As companies attribute increased user retention solely as the outcome of their optimizations, the end user is disregarded as an active participating partner, and seen purely as a commodity.
You don’t have to just be the product
Existing business models inherently have misaligned incentives between users and companies, and mistrust from consumers actually makes everyone worse off — there has to be a better way.
In the past, some social media platforms attempted to implement revenue sharing models with their users. However, these efforts often resulted in an influx of artificial or low-quality content as users were incentivized to produce quantity over quality. This content spamming ultimately contributed to the decline of these platforms.11 At the time, effective content moderation and accurate reward/punishment systems at scale were challenging to implement as advancements in NLP were not nearily as advanced as today (BERT came out 2 whole years after the shutdown of Tsu!). Today, new technologies potentially enable this model to work more effectively.
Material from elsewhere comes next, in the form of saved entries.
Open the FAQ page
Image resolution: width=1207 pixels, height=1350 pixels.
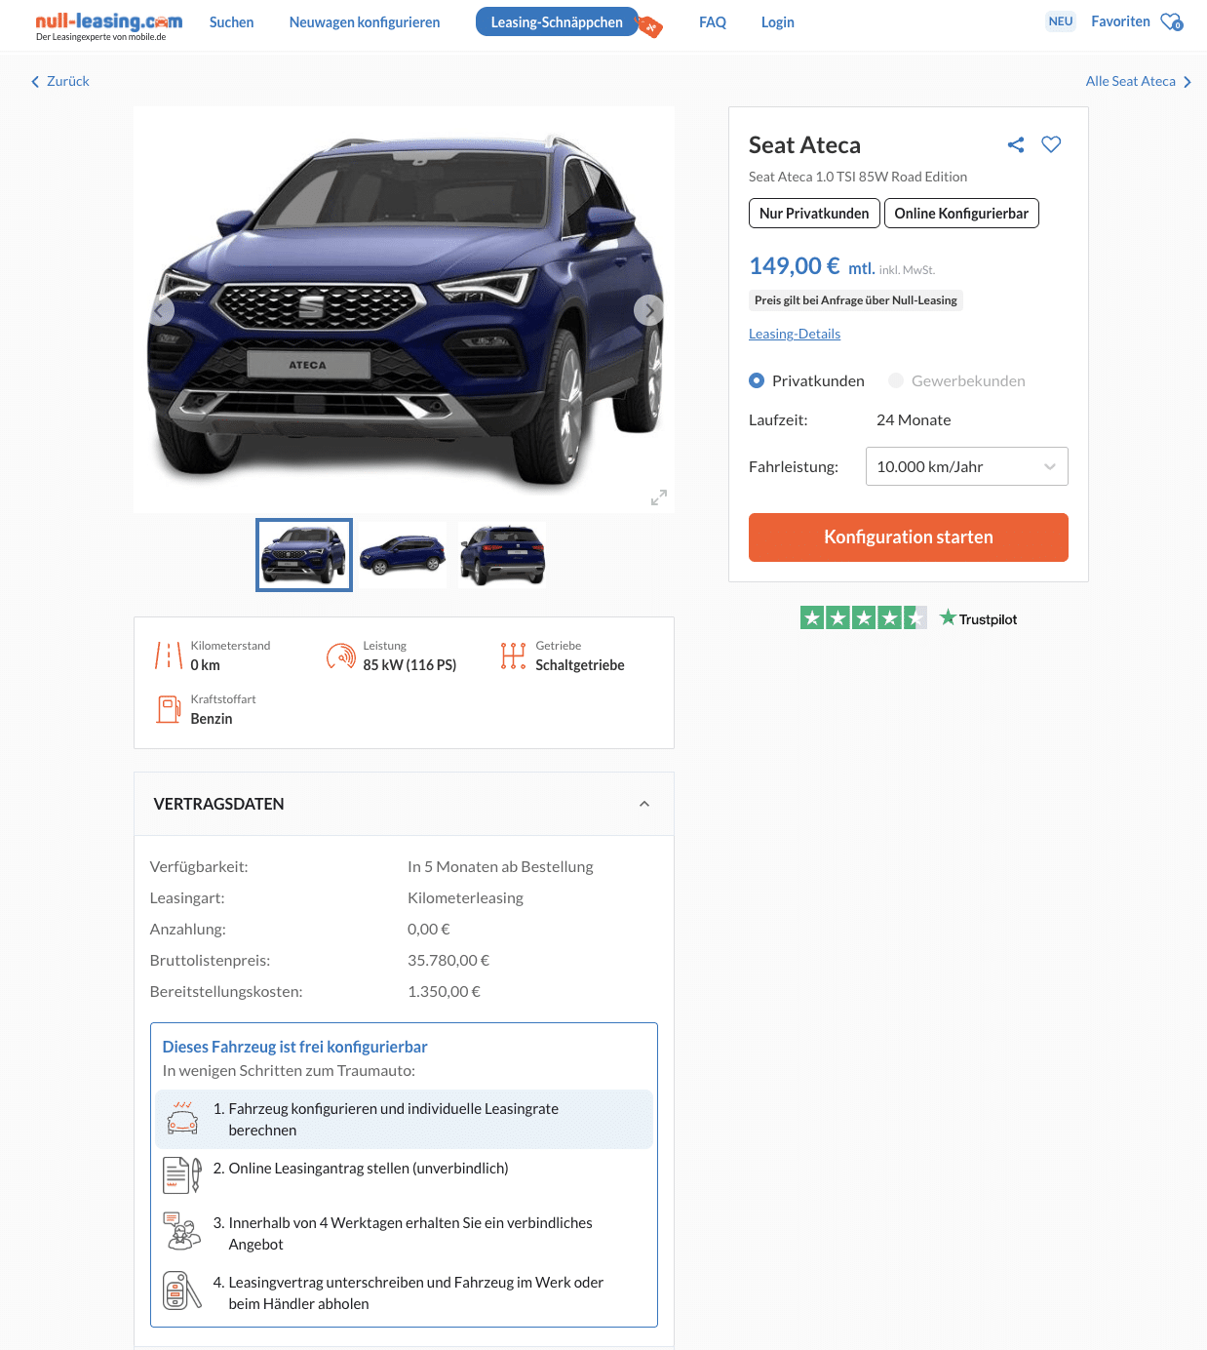coord(713,22)
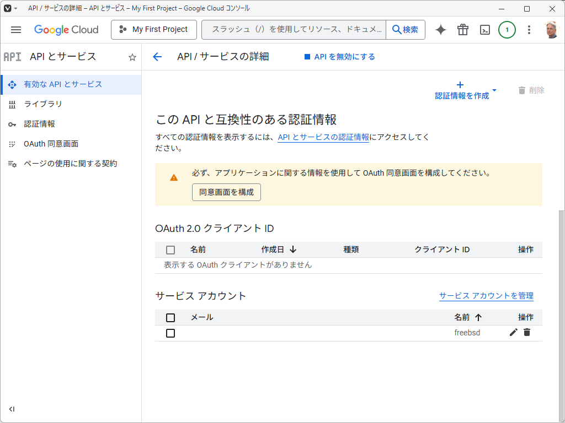Open notifications showing one activity
Screen dimensions: 565x423
click(x=507, y=30)
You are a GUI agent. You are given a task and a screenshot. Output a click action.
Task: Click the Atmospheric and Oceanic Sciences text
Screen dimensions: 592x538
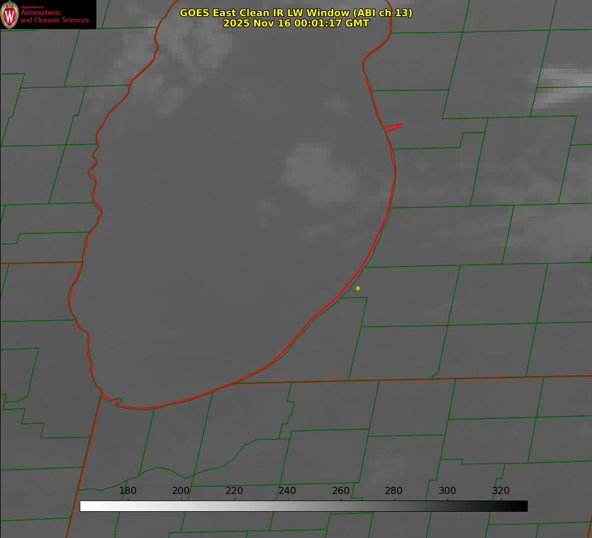pos(54,16)
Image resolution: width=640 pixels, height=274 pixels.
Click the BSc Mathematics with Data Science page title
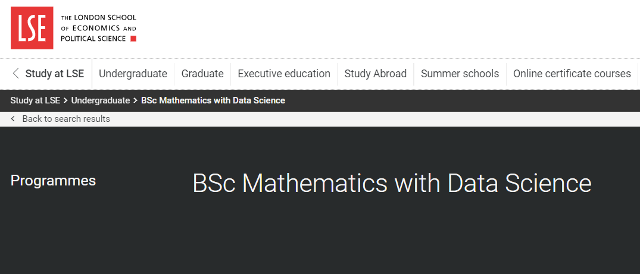pos(392,183)
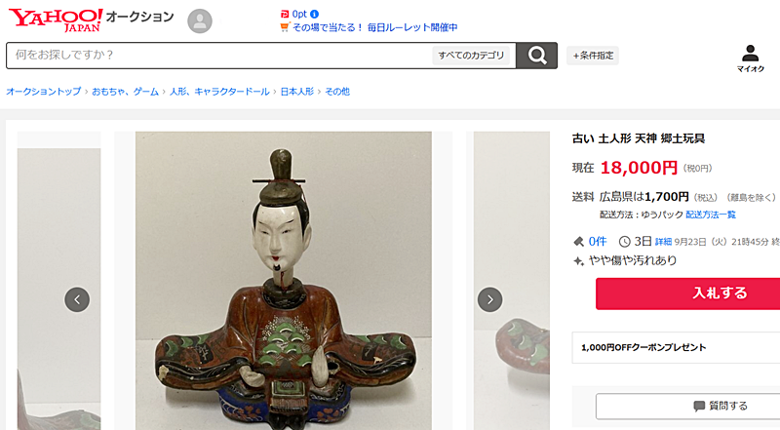Screen dimensions: 780x430
Task: Expand the +条件指定 filter options
Action: 593,56
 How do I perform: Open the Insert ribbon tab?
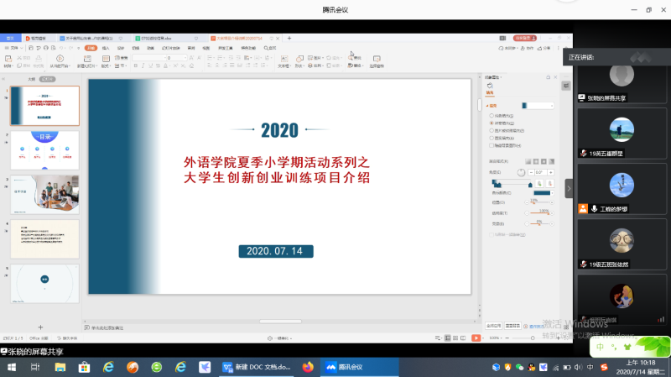[106, 48]
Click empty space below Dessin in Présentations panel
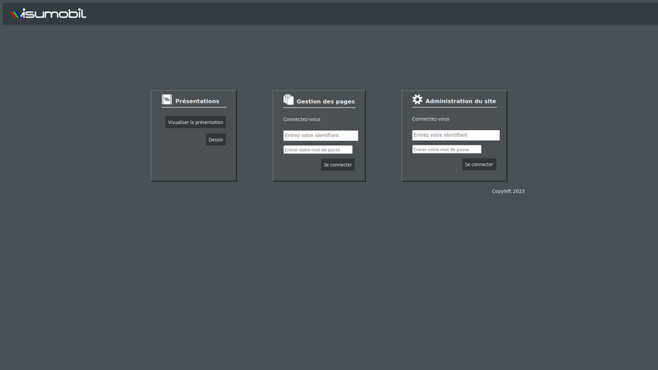 (x=194, y=164)
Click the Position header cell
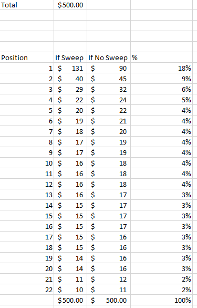 tap(27, 57)
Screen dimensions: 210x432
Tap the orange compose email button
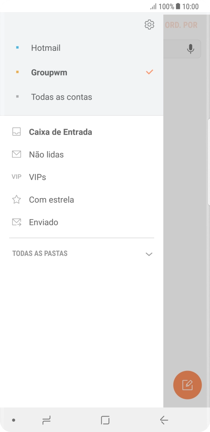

Revenue sharing shouldn’t be a coldstart solution, but rather a side product implemented to gain user trust. Additionally, companies could enhance transparency by allowing users to view their ad history and understand the reasons behind specific ad targeting. This combination of approaches allows social media companies to:
- Regain trust through better data transparency
- Improve intent pipelines through direct user involvement
- Boost retention by adding a monetary incentive behind user engagement
The incentive structure for social media platforms has been fundamentally broken from the start. The status quo model will eventually break down as data privacy measures become even more stringent, and consumer sentiments towards social media continue worsening — the lack of new major social media players is just the leading indicator. The answer is actually pretty straightforward: figure out a way to work with users, not against them.